La correspondance étudiée démontre à quel point le statut d’écrivaine de la comtesse de Ségur s’inscrit dans le registre de l’intime. La famille est associée à la création littéraire, en tant que premiers lecteurs. Ils sont aussi consultés sur les titres des romans. De même, Sophie de Ségur dédicace chacun de ses livres à l’un de ses petits-enfants, revendiquant ainsi son statut de grand-mère autant que d’écrivaine. Ce registre familial s’applique également dans les relations avec son éditeur, à qui elle recommande de faire lire à ses filles les manuscrits présentés afin de recueillir leur avis. Enfin, après le décès d’Eugène de Ségur, Monseigneur Gaston de Ségur, leur fils aîné, influencera les créations de sa mère, privilégiant les œuvres à caractère religieux, destinées aux enfants.
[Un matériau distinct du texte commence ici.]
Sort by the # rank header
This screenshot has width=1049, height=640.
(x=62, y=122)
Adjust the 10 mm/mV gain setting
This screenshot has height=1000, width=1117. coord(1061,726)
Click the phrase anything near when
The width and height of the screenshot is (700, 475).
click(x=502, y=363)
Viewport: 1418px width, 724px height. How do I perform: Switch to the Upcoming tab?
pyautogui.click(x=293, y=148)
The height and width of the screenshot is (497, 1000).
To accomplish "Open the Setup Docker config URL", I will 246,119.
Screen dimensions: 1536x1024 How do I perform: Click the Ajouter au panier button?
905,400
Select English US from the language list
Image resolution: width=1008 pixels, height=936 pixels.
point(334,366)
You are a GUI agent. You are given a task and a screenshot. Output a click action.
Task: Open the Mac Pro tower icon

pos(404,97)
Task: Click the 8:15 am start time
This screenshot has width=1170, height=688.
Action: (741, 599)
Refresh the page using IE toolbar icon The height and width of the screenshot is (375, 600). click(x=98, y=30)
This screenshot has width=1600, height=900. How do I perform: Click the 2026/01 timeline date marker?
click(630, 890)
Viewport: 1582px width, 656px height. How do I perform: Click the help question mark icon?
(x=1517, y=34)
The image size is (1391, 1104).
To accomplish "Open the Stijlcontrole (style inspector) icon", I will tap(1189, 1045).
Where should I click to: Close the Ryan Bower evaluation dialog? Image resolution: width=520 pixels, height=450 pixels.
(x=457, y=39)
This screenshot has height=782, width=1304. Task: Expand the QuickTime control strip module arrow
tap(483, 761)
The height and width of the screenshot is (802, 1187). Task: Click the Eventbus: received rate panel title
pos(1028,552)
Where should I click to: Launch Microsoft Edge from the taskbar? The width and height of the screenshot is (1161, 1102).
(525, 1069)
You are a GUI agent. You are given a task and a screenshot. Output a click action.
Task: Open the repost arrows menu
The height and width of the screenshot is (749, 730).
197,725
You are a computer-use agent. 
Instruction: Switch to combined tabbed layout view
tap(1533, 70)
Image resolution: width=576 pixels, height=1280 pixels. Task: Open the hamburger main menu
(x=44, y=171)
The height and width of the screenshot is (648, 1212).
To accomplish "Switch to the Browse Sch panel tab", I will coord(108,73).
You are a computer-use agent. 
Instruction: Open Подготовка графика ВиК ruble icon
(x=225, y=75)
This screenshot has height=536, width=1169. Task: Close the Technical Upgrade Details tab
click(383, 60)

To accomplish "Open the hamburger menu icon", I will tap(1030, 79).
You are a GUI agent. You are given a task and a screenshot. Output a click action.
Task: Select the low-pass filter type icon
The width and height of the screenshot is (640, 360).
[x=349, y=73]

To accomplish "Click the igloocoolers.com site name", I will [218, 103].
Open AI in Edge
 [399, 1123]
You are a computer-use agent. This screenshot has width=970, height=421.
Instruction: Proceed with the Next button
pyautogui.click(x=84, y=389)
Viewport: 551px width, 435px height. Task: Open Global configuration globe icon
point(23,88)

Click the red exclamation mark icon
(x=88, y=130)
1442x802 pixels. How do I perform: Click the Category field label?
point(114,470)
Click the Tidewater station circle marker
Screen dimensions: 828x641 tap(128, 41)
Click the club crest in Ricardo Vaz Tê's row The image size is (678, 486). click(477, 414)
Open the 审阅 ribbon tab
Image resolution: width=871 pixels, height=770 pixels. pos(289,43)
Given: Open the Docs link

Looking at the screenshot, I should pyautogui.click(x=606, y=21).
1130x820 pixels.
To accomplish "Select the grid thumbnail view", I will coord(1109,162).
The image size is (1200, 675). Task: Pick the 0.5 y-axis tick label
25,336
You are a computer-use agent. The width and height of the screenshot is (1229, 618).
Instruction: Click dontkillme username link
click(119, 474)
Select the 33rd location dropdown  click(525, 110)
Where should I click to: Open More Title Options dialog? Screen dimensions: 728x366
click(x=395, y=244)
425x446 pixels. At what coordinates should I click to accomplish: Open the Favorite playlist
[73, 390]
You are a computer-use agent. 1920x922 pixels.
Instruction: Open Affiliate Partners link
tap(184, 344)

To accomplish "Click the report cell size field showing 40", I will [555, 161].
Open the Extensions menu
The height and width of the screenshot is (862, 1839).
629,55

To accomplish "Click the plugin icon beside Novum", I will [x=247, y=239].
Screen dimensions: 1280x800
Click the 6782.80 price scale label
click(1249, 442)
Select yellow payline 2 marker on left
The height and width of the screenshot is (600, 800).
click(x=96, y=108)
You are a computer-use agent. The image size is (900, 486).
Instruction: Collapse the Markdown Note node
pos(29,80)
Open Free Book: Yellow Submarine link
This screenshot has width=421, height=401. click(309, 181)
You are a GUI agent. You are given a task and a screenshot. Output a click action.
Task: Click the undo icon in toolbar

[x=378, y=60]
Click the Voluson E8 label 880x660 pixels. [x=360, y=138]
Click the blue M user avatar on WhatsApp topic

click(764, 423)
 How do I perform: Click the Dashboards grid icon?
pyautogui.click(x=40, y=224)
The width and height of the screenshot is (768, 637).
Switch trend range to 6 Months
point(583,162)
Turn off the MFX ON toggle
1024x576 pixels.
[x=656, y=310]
L’écrivaine entretient plus classiquement son éditeur sur les sujets liés à la création. Les demandes d’ajouts et de suppressions sont autant d’occasions de prises de position tour à tour outrées, cocasses, ou caressantes. Un conflit les oppose souvent autour des illustrateurs retenus pour donner corps aux différents romans, la Comtesse de Ségur montrant ici une exigence extrême. Ses critiques pourraient laisser penser qu’elle aurait peut-être préféré se passer d’illustrations. L’éditeur est aussi le réceptacle des doutes de l’écrivaine sur sa méthode d’écriture, et à la fin de sa vie, sur son vieillissement.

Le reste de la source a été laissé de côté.